Table 2.
Pooled odd ratios for grade ≥3 infections with targeted therapies in pediatric population treated for leukemias and lymphomas based on RCTs.
| Targeted Therapy | Comparison | Odds Ratios for Grade ≥ 3 Infections |
|---|---|---|
| Rituximab (R) | Addition of R to revised NHL-BFM-95 protocol for BL [36] | No significant difference |
| R-CHOP versus modified NHL-BFM-90 for DLBCL [25] | No significant difference | |
| Addition of R to standard chemotherapy for DLBCL [31] | No significant difference | |
| Addition of R to standard chemotherapy for CD20-positive ALL [43] | No significant difference | |
| Addition of R to modified FAB/LMB96 for stage III/IV B-NHL [29] | OR 2.73 (95% CI: 1.25 to 5.99; p = 0.006) during second induction for C1 group †. No other significant differences during any other phase and across all groups. | |
| Addition of R to FAB/LMB96-based regimen for PMBCL [30] | No significant difference | |
| Addition of R to CCCG-B-NHL2015 protocol for B-NHL [37] | No significant difference | |
| Gemtuzumab ozogamicin (GO) | Addition of GO to COG-AAML0531 regimen for de novo AML [48] | No significant difference |
| Addition of chemotherapy to GO for r/r AML [49] | No significant difference | |
| Post-consolidation randomization to GO or no further therapy for AML (NOPHO-AML 2004) [50] | No significant difference | |
| Pembrolizumab | N/A | |
| Blinatumomab (BLINA) | BLINA versus consolidation chemotherapy for Ph-negative, high-risk, first-relapse B-ALL [51] | No significant difference ‡ |
| Post-reinduction BLINA versus chemotherapy for high- and intermediate-risk first-relapse B-ALL [52] | OR 0.16 (95% CI: 0.08 to 0.35; p = 0.000002) after cycle 1, and OR 0.07 (95% CI: 0.07 to 0.17; p < 0.05) after cycle 2. | |
| BLINA versus InO for r/r BCP-ALL [53] | No significant difference | |
| Imatinib | Addition of imatinib to chemotherapy for Ph-positive ALL [54] | No significant difference |
| Imatinib plus chemotherapy for Ph-positive ALL compared with the same chemotherapy alone for Ph-negative ALL [55] | OR 10.24 (95% CI: 1.25 to 83.67; p = 0.015) during second reinduction.
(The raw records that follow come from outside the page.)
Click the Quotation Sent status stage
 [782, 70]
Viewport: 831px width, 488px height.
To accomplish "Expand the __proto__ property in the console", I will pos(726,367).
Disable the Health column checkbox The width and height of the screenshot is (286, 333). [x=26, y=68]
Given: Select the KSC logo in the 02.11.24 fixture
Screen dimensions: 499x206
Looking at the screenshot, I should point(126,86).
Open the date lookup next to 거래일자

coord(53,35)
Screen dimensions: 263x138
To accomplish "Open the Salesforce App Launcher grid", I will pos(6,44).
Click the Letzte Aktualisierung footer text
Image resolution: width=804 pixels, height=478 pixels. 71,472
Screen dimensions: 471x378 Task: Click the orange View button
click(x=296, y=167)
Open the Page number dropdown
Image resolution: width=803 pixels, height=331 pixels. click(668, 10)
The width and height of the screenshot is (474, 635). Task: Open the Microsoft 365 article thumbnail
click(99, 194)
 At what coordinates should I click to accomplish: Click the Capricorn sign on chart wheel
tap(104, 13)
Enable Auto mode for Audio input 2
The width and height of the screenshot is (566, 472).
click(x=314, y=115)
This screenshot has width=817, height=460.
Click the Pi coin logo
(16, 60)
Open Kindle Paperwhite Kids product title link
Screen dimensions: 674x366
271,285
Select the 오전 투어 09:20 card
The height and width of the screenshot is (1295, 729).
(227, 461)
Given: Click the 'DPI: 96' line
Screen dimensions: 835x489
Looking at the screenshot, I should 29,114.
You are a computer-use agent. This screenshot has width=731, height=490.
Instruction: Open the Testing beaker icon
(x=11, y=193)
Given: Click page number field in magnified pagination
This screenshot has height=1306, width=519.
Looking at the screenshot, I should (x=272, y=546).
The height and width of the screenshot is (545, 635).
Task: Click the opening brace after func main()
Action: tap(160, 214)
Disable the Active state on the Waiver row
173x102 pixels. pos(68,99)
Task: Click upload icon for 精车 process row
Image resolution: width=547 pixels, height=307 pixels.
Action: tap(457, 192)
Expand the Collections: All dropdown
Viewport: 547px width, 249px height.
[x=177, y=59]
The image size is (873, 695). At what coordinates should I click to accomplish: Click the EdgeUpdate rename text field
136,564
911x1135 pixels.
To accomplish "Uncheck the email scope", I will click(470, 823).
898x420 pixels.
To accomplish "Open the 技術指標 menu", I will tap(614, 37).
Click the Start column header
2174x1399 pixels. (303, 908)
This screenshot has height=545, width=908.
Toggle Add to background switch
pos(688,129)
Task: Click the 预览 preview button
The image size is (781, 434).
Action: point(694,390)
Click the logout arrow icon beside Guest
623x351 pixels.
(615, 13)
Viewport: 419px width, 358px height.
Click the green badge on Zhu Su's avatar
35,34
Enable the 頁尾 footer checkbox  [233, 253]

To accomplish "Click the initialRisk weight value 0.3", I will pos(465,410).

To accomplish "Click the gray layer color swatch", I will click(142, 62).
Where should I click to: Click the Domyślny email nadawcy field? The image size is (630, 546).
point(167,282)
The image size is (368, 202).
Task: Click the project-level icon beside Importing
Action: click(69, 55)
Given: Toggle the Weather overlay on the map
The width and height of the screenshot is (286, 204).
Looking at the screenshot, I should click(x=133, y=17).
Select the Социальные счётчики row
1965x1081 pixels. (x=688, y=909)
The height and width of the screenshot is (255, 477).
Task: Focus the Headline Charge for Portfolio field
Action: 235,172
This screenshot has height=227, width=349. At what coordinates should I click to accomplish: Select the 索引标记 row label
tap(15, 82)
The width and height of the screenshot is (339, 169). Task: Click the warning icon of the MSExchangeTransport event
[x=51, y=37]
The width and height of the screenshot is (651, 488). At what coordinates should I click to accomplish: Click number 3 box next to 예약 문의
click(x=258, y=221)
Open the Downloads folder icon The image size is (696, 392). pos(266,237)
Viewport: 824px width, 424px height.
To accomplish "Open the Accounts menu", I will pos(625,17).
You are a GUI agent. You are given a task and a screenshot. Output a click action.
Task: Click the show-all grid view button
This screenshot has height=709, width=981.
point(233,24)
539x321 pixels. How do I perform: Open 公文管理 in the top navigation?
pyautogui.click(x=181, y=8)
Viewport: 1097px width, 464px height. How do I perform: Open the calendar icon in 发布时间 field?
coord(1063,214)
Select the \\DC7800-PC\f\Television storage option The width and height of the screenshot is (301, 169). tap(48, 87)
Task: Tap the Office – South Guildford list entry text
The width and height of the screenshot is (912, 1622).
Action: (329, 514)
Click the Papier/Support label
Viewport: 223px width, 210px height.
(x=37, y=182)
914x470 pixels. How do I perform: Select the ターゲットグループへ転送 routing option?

No other significant differences during any other phase. | |
| Addition of imatinib to chemotherapy for Ph-positive ALL [56] | No significant difference overall. As regards infection subcategories, significant difference for sepsis with OR 0.21 (95% CI: 0.04 to 1.07; p = 0.03) during induction only. | |
| Imatinib versus dasatinib | For Ph-positive ALL [57] | No significant difference |
| Nilotinib | N/A | |
| Crizotinib | Crizotinib versus BV for de novo stage II-IV ALCL [58] | No significant difference |
| Entrectinib | N/A | |
| Larotrectinib | N/A | |
| Tisagenlecleucel | N/A | |
| Inotuzumab ozogamicin (InO) | InO versus BLINA for r/r BCP-ALL [53] | No significant difference |
| Brentuximab vedotin (BV) | Chemotherapy plus BV instead of vincristine for de novo high-risk classical HL [59] | No significant difference |
| Addition of BV to chemotherapy for de novo ALCL [60,61] | No significant difference | |
| BV versus crizotinib for de novo stage II-IV ALCL [58] | No significant difference | |
| Bortezomib | For de novo T-cell ALL and lymphoma [62] | OR 0.24 (95% CI: 0.16 to 0.38; p < 0.05) during induction; OR 0.26 (95% CI: 0.18 to 0.37; p < 0.05) during consolidation; OR 0.34 (95% CI: 0.24 to 0.47; p < 0.05) during delayed intensification. |
| Venetoclax | N/A |
BFM = Berlin-Frankfurt-Münster; CCCG = Chinese Children’s Cancer Group; COG = Children’s Oncology Group; CVAD = cyclophosphamide, vincristine, doxorubicin, and dexamethasone; FAB = French–American–British; LMB = lymphomes malins B; NOPHO = Nordic Society of Pediatric Hematology and Oncology; R-CHOP = cyclophosphamide, doxorubicin hydrochloride (hydroxy-daunorubicin), vincristine sulfate (Oncovin), and prednisone; R-ICE = rituximab, ifosfamide, carboplatin, and etoposide; † Group C1 patients = stage IV disease with marrow involvement >25% and CNS-negative; ‡ Significant higher rates of HGG in blinatumomab arm.